Extract provided:
But it is not possible. The plan to be worked out can therefore have no other goal than to limit to the maximum the causes and the effects of climate change, while knowing that these effects will be serious for certain populations.

From there comes the importance of adapting to changes, principally in the Third World, and as a complement to the reduction of emissions. This adaptation can take different forms.

For the small island states, it would probably involve migrating. Tuvalu has begun negotiations with Australia and New Zealand, and as you know they have got off to a bad start.

Beyond the migration of populations that are confronted with the rise in the level of the ocean, what should the plan that you evoke consist of?

I am neither Nicholas Stern nor God the Father. I have neither the resources, nor the personnel, nor the competences to reply alone to this question.

The problem that we have to confront is without precedent. To claim to have a ready-made solution would be pretentious. I am sceptical and distrustful towards this kind of discourse.

I have only one personal conviction: we need action on a very large scale, coordinated on a world scale, which will only be effective if it is presented in the form of a plan.

Data below:
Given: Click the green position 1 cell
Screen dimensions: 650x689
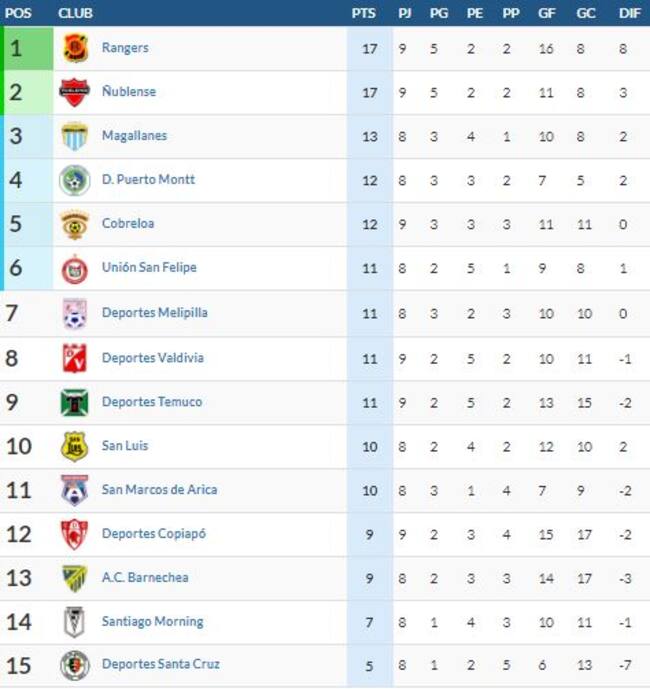Looking at the screenshot, I should tap(27, 48).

What you are asked to do:
List every country named in the climate change text.

Result for this exercise:
Tuvalu, Australia, New Zealand